Spotkanie zaczęło się od dwóch goli Heung-min Sona. Zazwyczaj oznaczałoby to dwubramkową przewagę, lecz w tym przypadku napastnik podarował po bramce każdej drużynie, zaliczając gola samobójczego. Około pół godziny później Manchester City wyszedł na prowadzenie po golu Phila Fodena, który trafił do siatki z bliskiej odległości, lecz Koguty się nie poddawały i Giovani Lo Celso doprowadził do remisu. Pod sam koniec, w okolicach 80 minuty Jack Grealish wpisał się na listę strzelców i wydawało się, że jest już po meczu, lecz Tottenham ponownie pogorszył nastroje gospodarzy, bowiem w 90. minucie Kulusevski trafił pięknym strzałem głową.
Kolejny kosmiczny mecz w Premier League! 6⃣ bramek w hicie City – Tottenham.
To trzeba zobaczyć jeszcze raz: #domPremierLeague pic.twitter.com/3KY6bmf0Ef
— Viaplay Sport Polska (@viaplaysportpl) December 3, 2023
Później Manchester City mógł mieć jeszcze szansę na zwycięstwo, lecz na drodze stanął sędzia.
W doliczonym czasie gry Haaland został zaatakowany przez rywala i upadł, ale po sekundzie wstał i pięknie podał do Grealisha, który był na czystej pozycji. Simon Hooper jednak zdecydował się odgwizdać faul, co wzbudziło wielkie oburzenie wśród zawodników. Mecz ostatecznie zakończył się remisem 3:3.

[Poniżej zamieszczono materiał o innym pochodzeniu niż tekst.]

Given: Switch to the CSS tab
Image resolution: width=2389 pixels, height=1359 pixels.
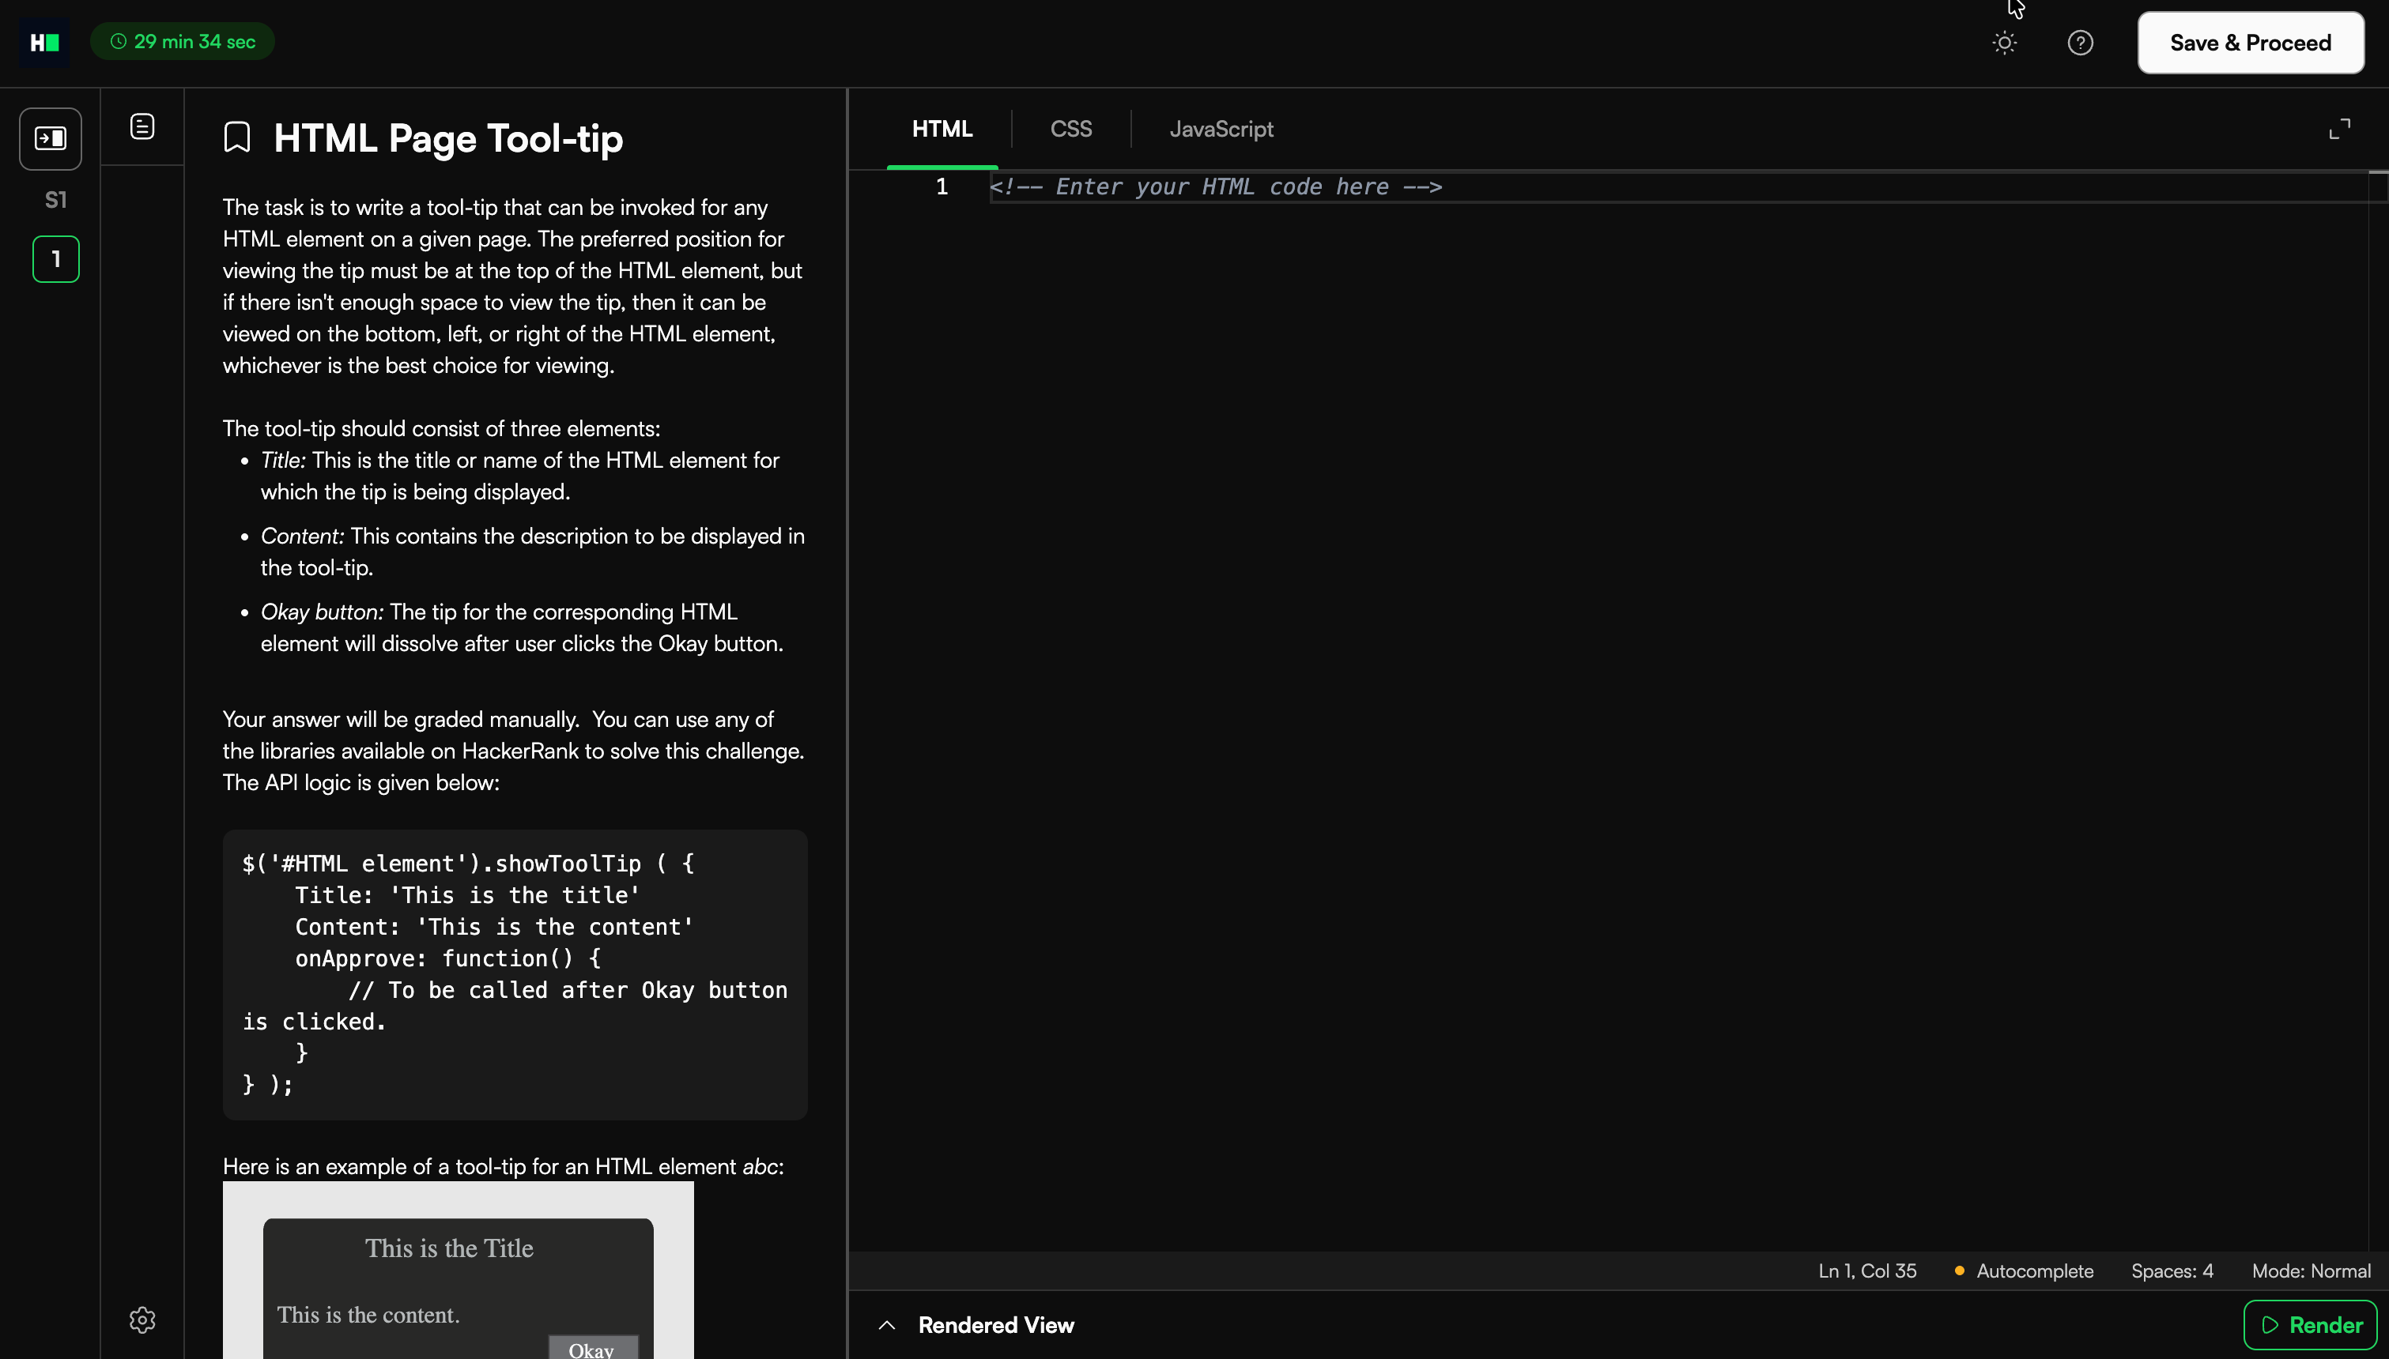Looking at the screenshot, I should pos(1070,129).
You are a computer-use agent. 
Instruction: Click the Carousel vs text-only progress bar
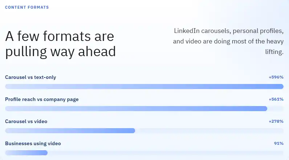point(144,87)
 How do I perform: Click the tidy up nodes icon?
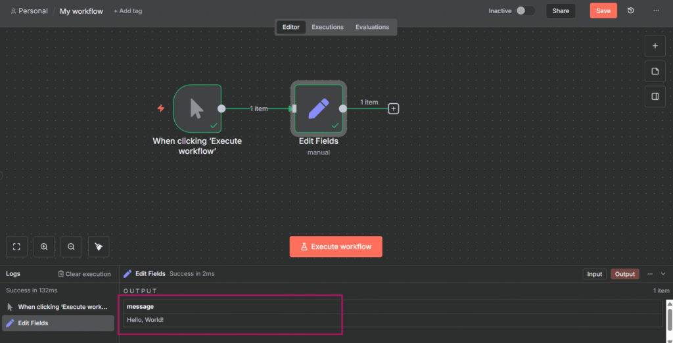coord(98,246)
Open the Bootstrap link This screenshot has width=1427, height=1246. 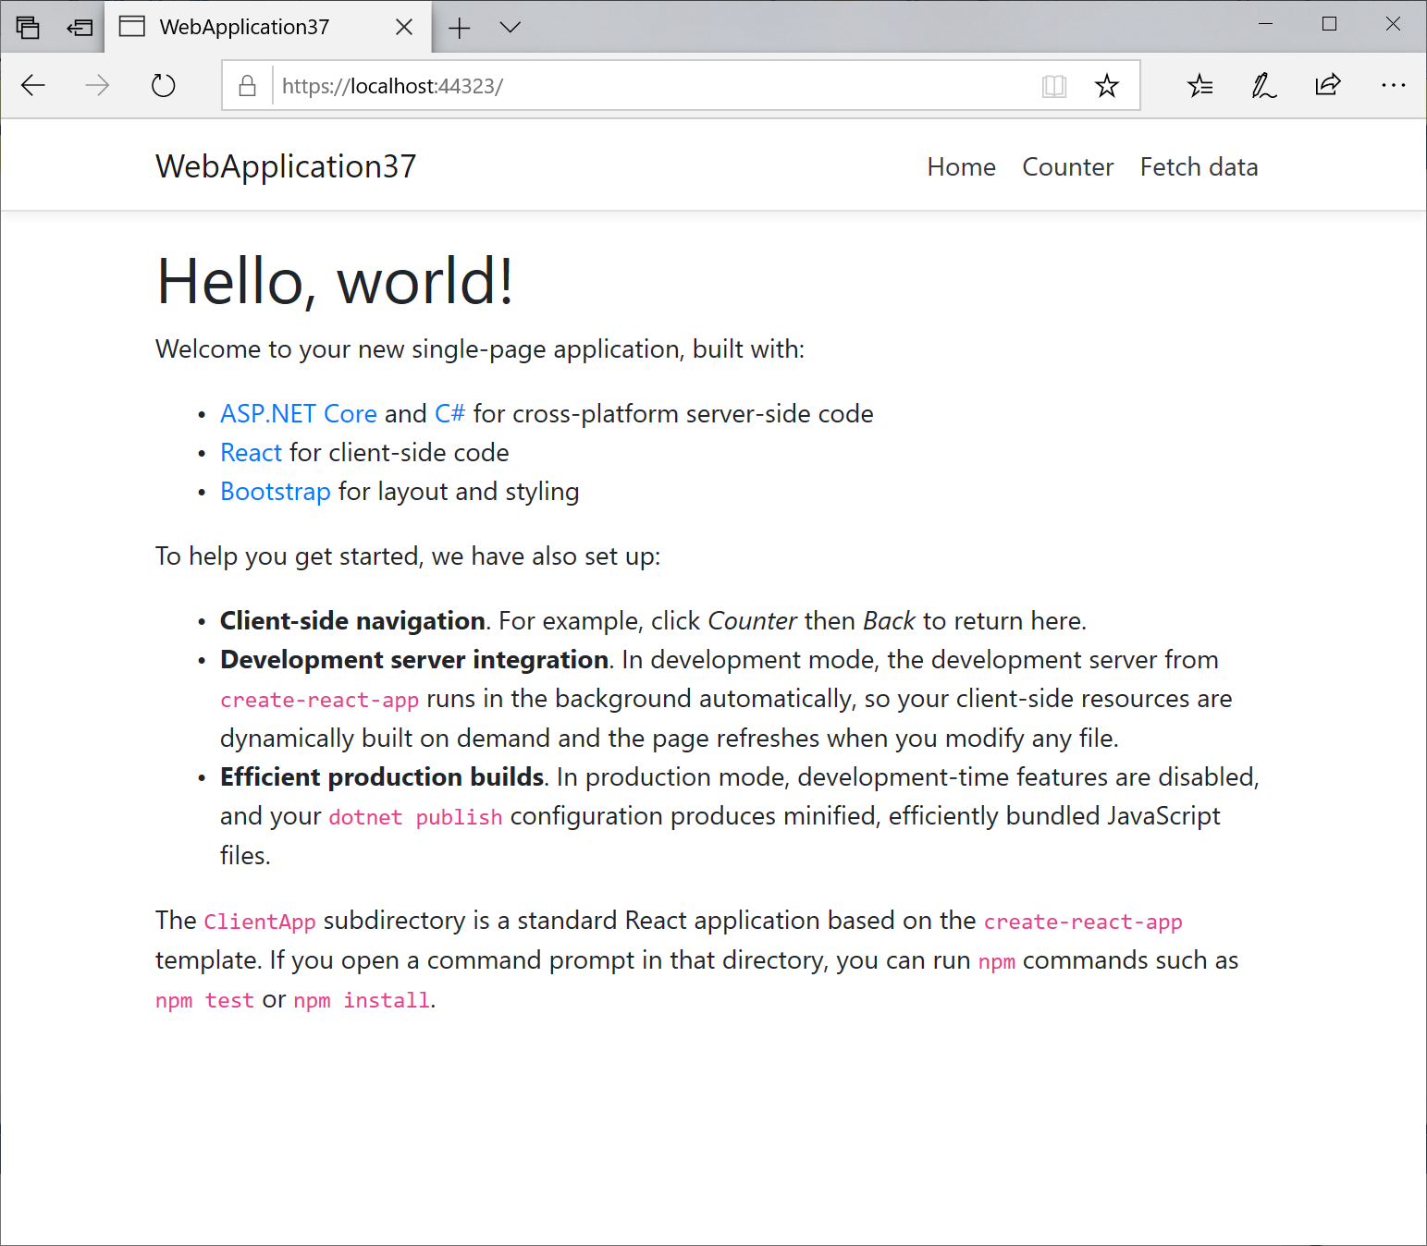click(275, 491)
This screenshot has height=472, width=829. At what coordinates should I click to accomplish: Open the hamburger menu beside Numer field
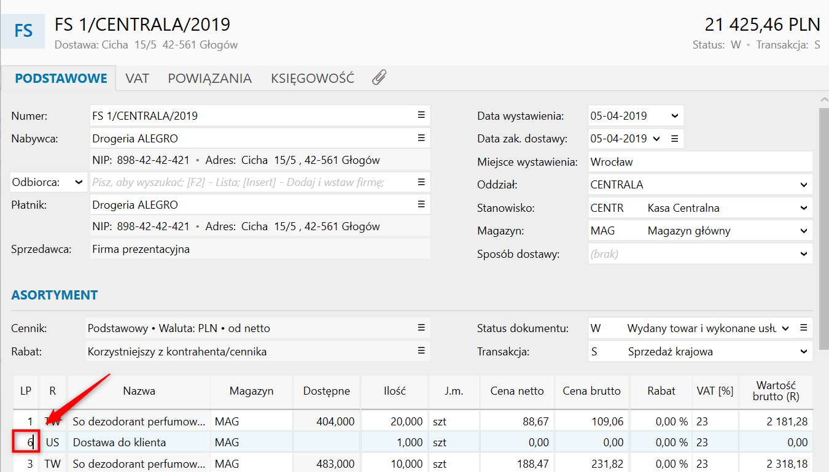pos(421,115)
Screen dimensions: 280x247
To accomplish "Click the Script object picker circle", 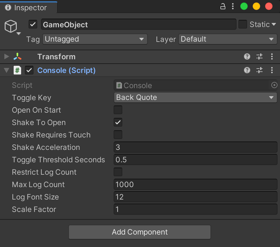I will [x=274, y=85].
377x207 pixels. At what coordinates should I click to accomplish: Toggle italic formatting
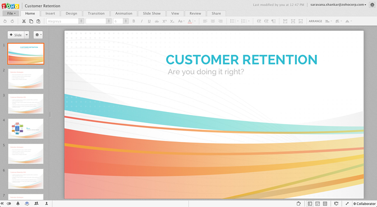pyautogui.click(x=142, y=22)
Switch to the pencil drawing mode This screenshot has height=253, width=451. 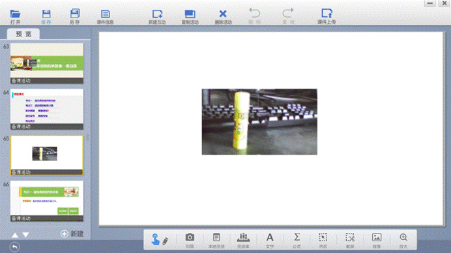[166, 241]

Simon Hooper showed advantage for City, then Grealish had a clear 1v1…
and then he called a foul pic.twitter.com/Avduk0uZII
— ⚡️ (@Priceless_MCI) December 3, 2023
Manchester City musi szybko się otrząsnąć, ponieważ już 6 grudnia spotka się na wyjeździe z Aston Villą. Mecz odbędzie się o godzinie 21:15.